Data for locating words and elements
####
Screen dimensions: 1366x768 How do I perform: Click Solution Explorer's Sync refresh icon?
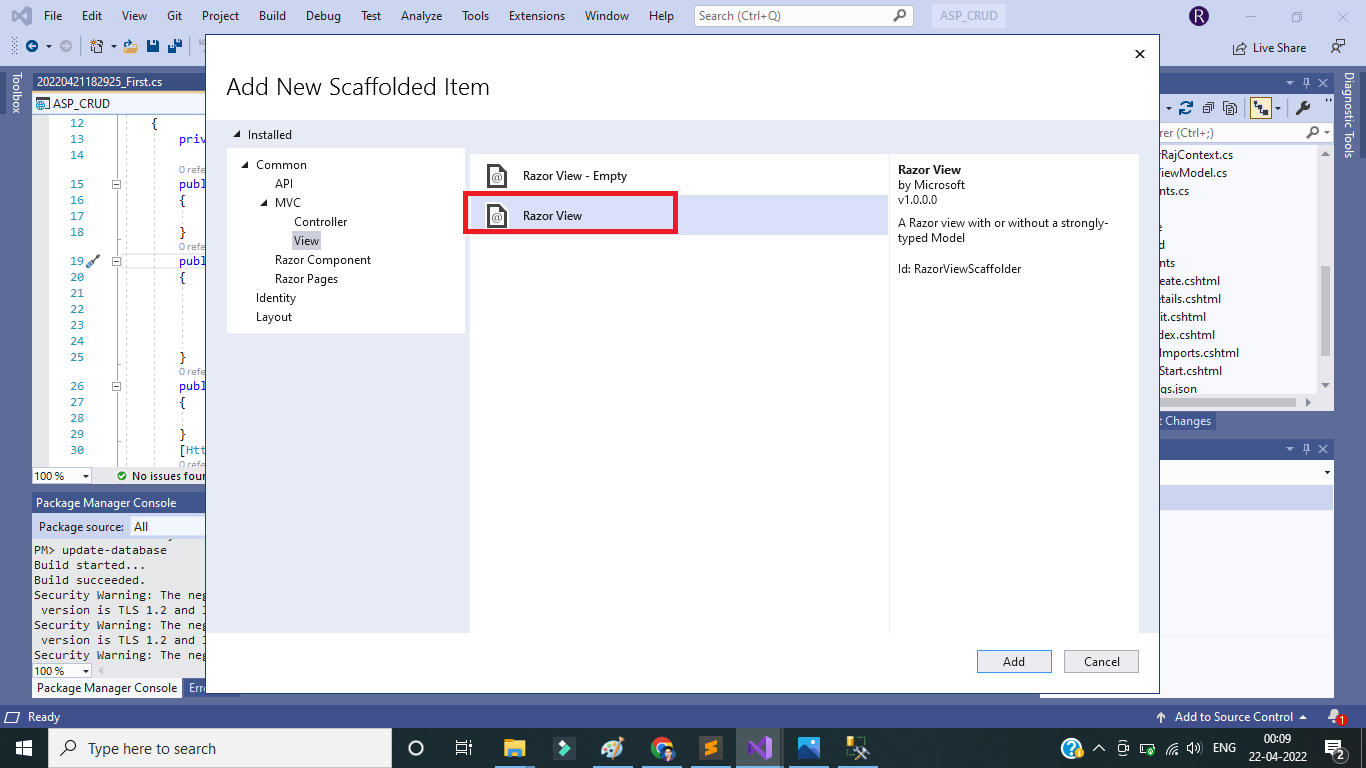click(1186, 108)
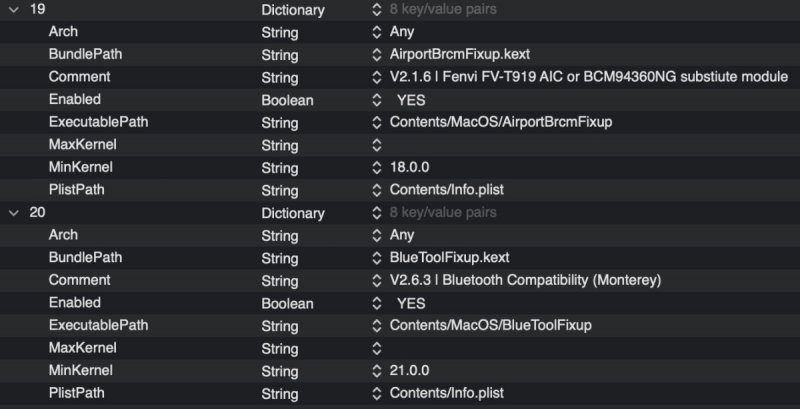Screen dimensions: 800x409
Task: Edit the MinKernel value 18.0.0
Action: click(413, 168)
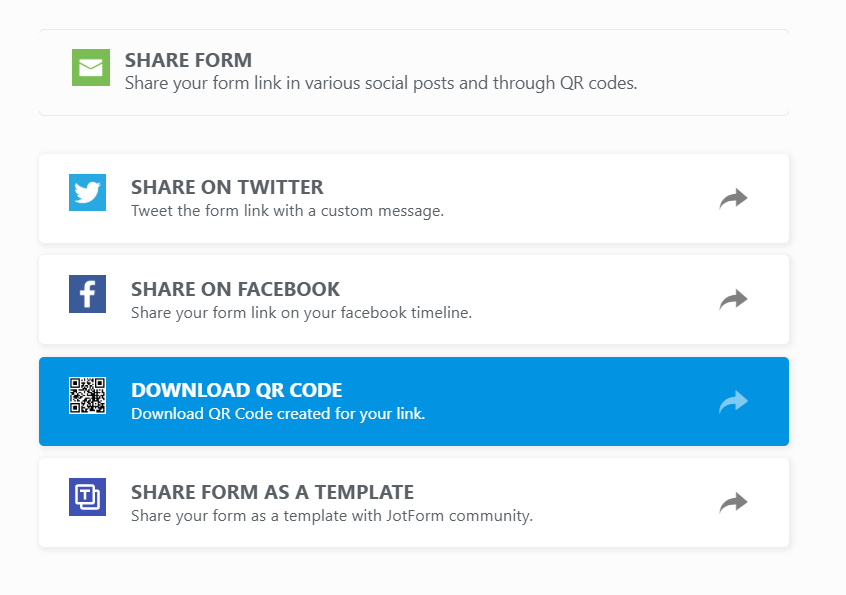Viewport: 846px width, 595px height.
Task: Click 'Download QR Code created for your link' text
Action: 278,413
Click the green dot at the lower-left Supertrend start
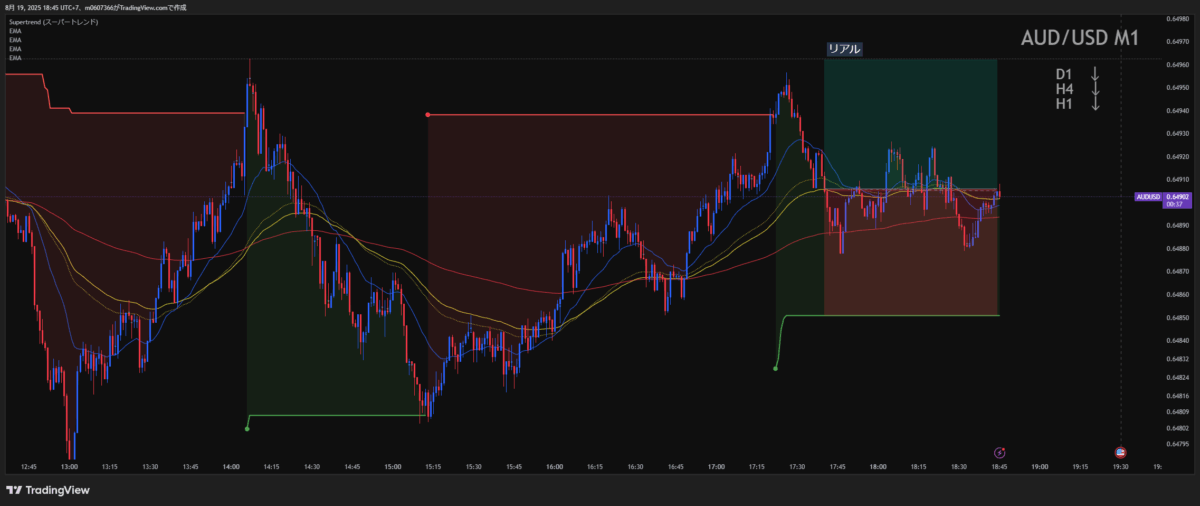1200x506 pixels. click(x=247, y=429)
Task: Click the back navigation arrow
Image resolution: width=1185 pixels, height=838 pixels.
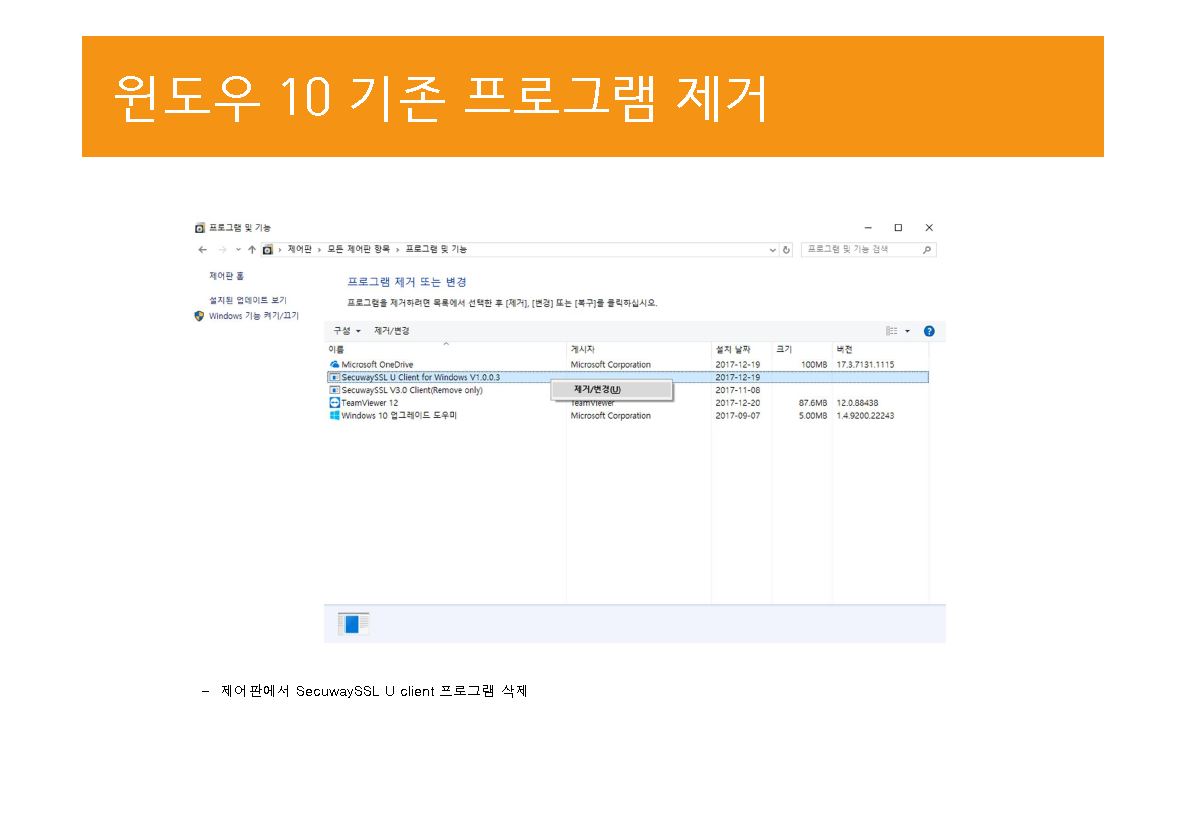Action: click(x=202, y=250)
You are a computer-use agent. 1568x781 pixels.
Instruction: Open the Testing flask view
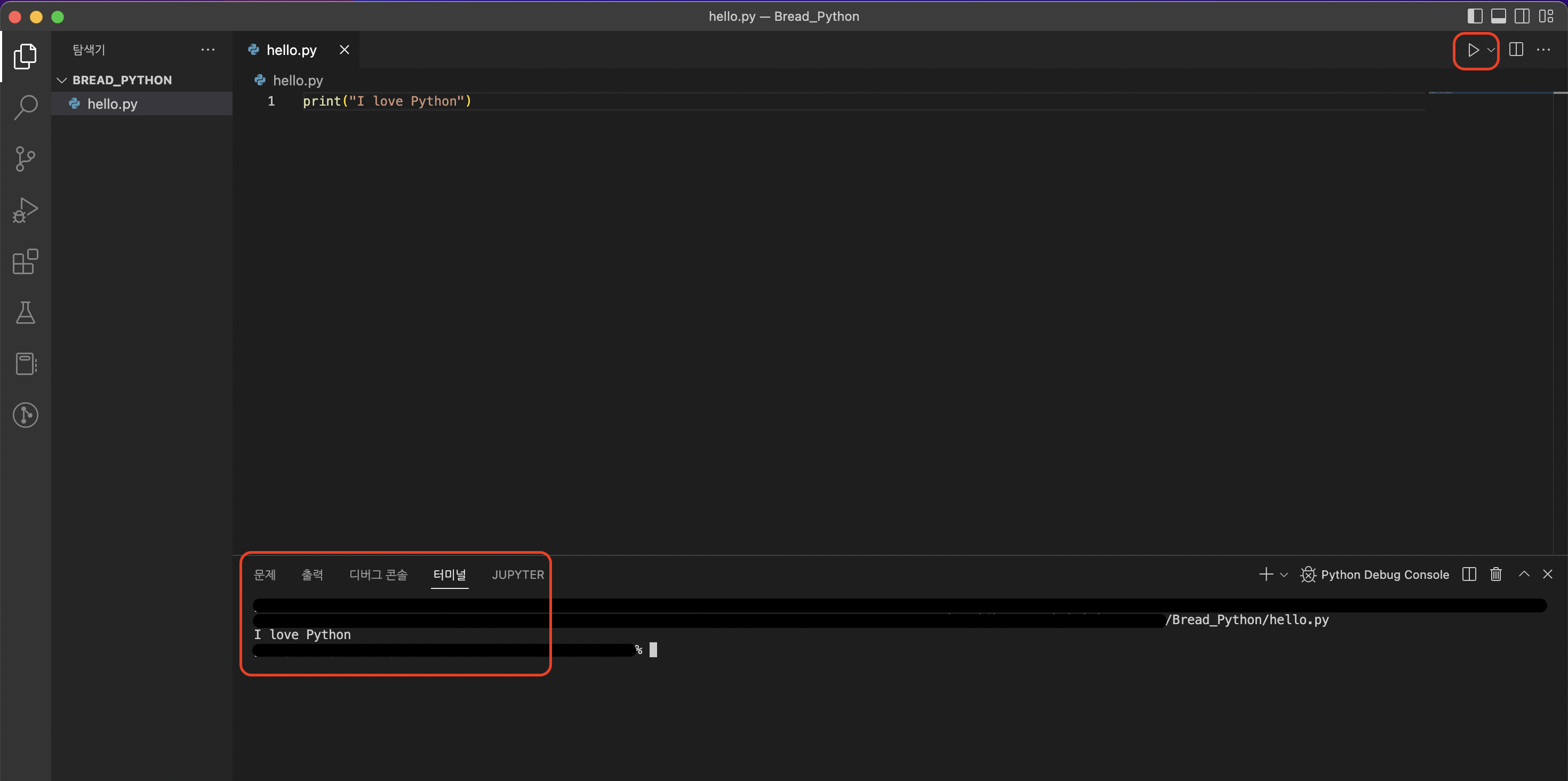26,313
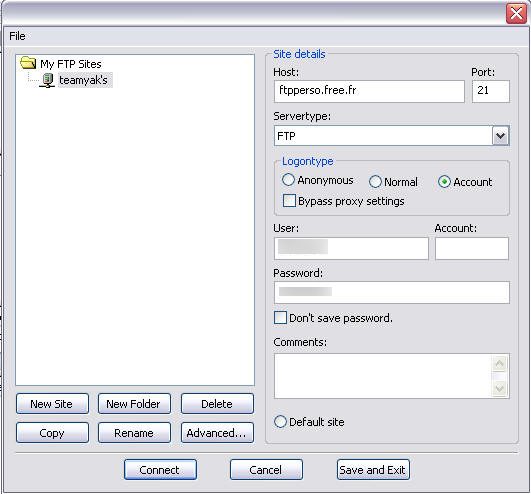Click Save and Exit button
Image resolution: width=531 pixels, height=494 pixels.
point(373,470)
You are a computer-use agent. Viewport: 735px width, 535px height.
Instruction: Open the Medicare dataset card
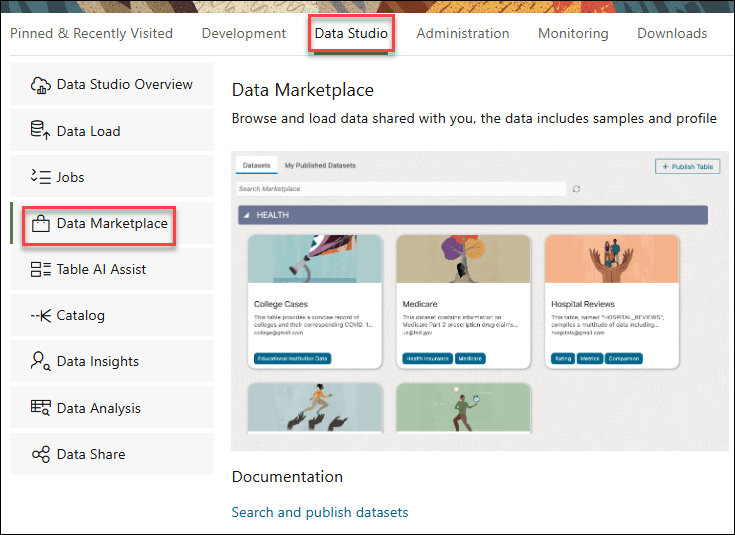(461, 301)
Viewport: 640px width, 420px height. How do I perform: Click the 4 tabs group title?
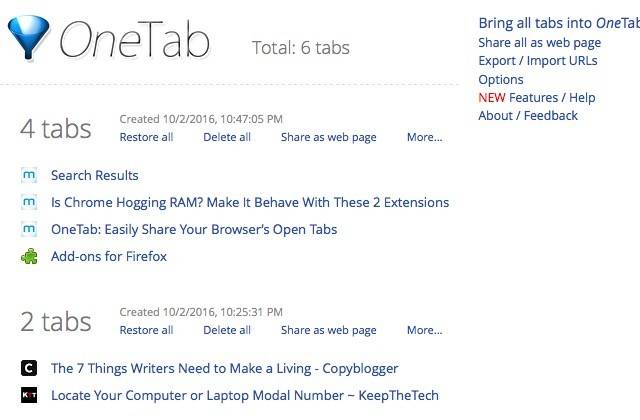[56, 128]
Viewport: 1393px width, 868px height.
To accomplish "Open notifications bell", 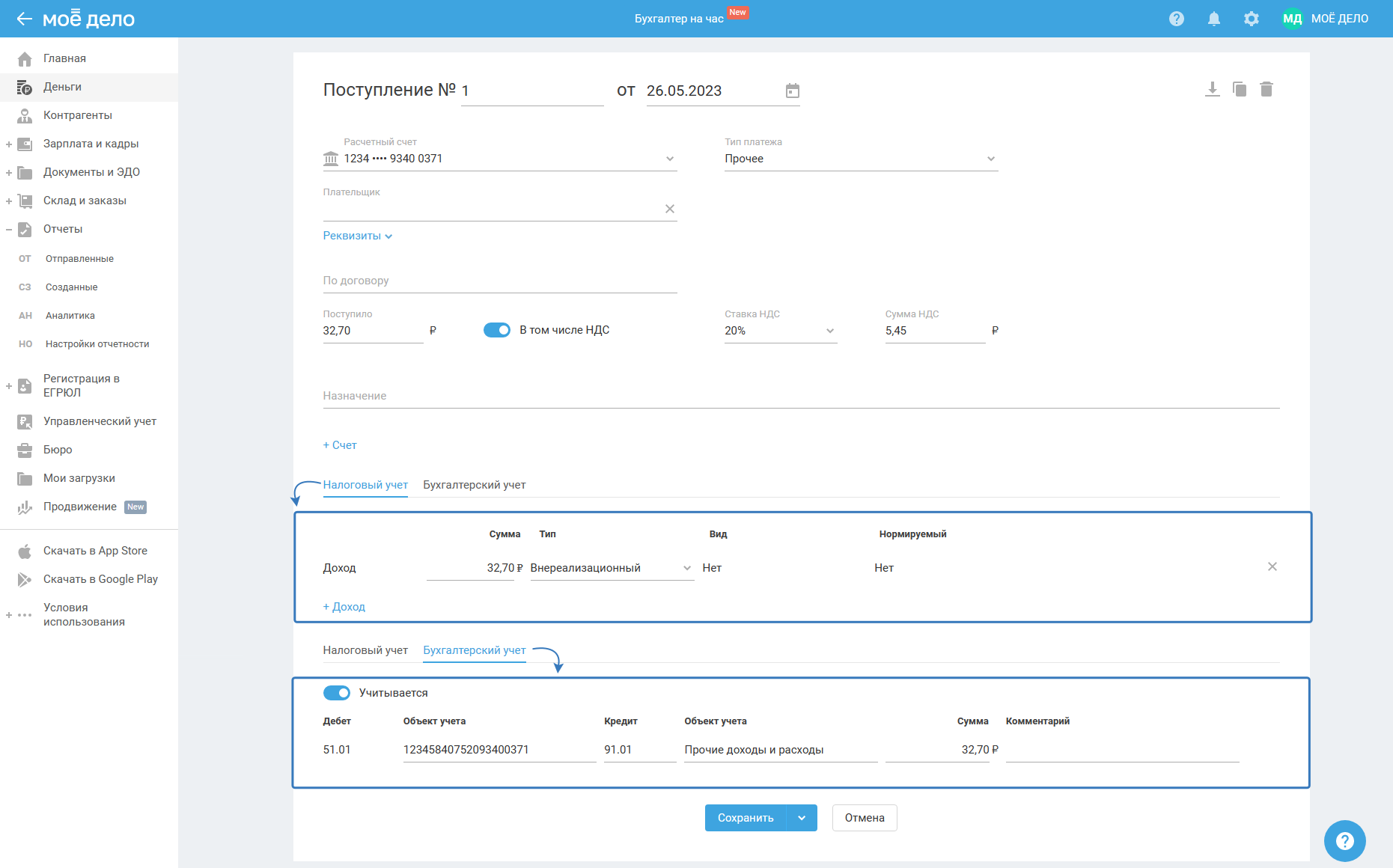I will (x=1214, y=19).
####
**Request:** Find each line in the rows above that contains the string "Instruction", with case counting, and copy those lines.

**The reply:**
Instruction: Open the Testing flask view
Instruction: Open the Medicare dataset card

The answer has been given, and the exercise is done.